Roteiro vol.46  Joaçaba ene./dic 2021  Epub 01-Oct-2020

https://doi.org/10.18593/r.v46i.23753 

Seção temática: Desafios da formação de professores para o ensino de Matemática

Considerações da obra Professor: artesão ou operário?

Susimeire Vivien Rosotti de Andrade1I  , Professora assistente
http://orcid.org/0000-0001-9188-8620

I Universidade Estadual do Oeste do Paraná, Colegiado de Matemática, Professora assistente.


A obra de Vitor Henrique Paro - Professor: artesão ou operário? de 2018, que é pesquisador e professor titular na Faculdade de Educação da Universidade de São Paulo foi dedicada aos professores e professoras que atuam na educação básica. Ela é o resultado de uma pesquisa realizada no período de março de 2014 a fevereiro de 2018 cujo “objetivo geral estudar a singularidade da ação educativa escolar como processo de trabalho e investigar suas implicações para as políticas educacionais e para a administração da educação fundamental.” (PARO, 2018, p. 19).

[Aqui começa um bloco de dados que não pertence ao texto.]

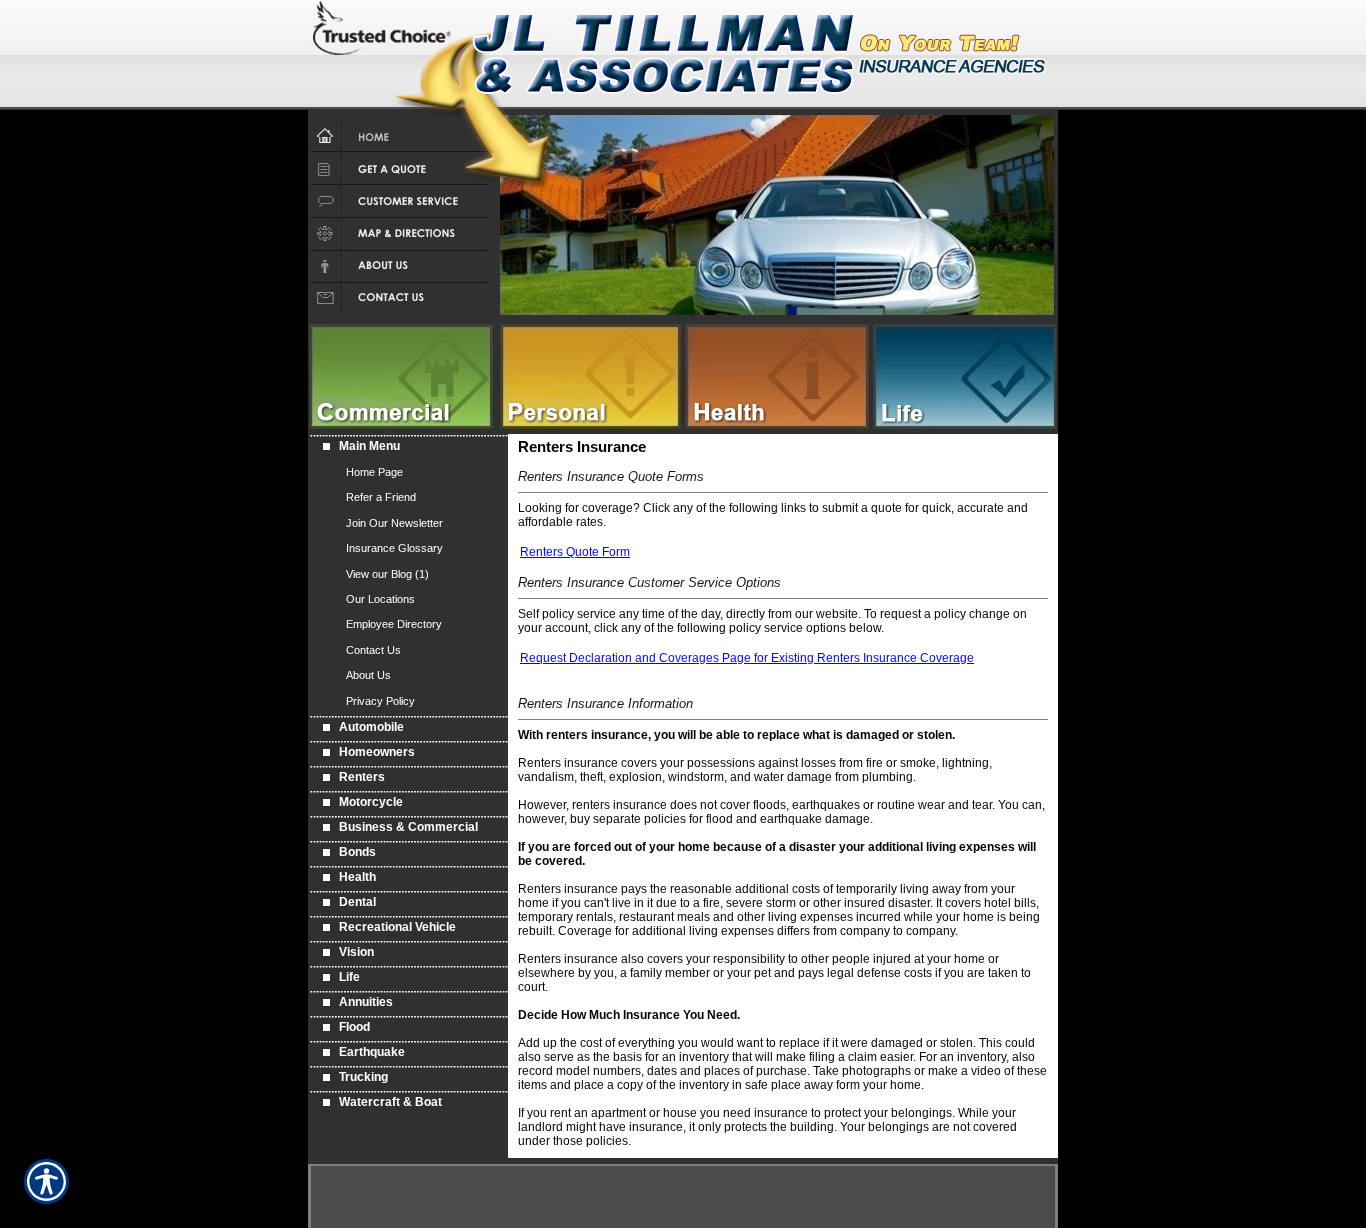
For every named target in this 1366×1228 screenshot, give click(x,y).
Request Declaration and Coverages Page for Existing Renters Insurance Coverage (747, 658)
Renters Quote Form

Nesta obra o autor se “propõe a examinar a singularidade do processo de produção pedagógica e os desafios que se apresentam para as políticas públicas educacionais e para a administração da escola fundamental.” (PARO, 2018, p. 31). Para tanto, parte de uma pesquisa que inter-relacionou uma investigação de natureza bibliográfica-documental e de campo sendo que esta foi desenvolvida no ano de 2016 na Escola Municipal de Ensino Fundamental do sistema público de ensino da cidade de São Paulo.

Segundo o autor o trabalho de campo “ensejou não apenas a coleta de opiniões e impressões, mas também a discussão, o questionamento e o levantamento de problemas e de propostas.” (PARO, 2018, p. 21).

Neste sentido, a obra foi organizada em uma introdução e quatro capítulos. Na introdução o autor apresenta quais são as grandes ameaças que rondam o direito à educação que são os seguintes: “1) a razão mercantil que orienta as políticas educacionais e 2) o amadorismo dos que cuidam dos assuntos da educação.” (PARO, 2018, p. 25). Diante disso, aponta que o modo de produção capitalista influencia as políticas sociais inclusive a educacional, portanto, que se espalha “por todo corpo social servindo de paradigma para as relações humanas e sociais sejam elas econômicas ou não” (PARO, 2018, p. 29) e o amadorismo pedagógico e a ignorância pedagógica são imprescindíveis para que essa lógica do sistema seja aceita.

Mediante o exposto, na introdução o autor afirma que o modo de produção capitalista impõe suas regras em todas instituições sociais e a escola não será poupada dos seus interesses que seguem a lógica do mercado, portanto, a orientação teórica da obra tem como base os estudos desenvolvidos por Marx e o levou a considerar que é essencial o desenvolvimento de pesquisas no tocante à natureza da ação educativa que por sua vez levou a escolha do objetivo da obra.

Desse modo, no primeiro capítulo intitulado “Educação enquanto atividade pedagógica” busca enforcar a educação como ação pedagógica, estabelecendo uma relação entre a educação e a ação pedagógica que favorece afirmar que a atividade educativa que se efetiva na educação básica torna imprescindível uma abordagem científica. Para tanto, organiza este capítulo partindo das seguintes discussões: A cultura como objeto da educação; Não há transmissão, mas apropriação; O professor como portador do senso comum; Educação escolar exige saber técnico-científico; A ideologia do “não”; “Limites”: um discurso muito limitado; Democracia como fundamento de humanidade; Democracia como fundamento pedagógico; A marca Professor: artesão ou operário? do autoritarismo desde a infância; “Construção do conhecimento”?; Quem trata de políticas educacionais precisa entender de educação.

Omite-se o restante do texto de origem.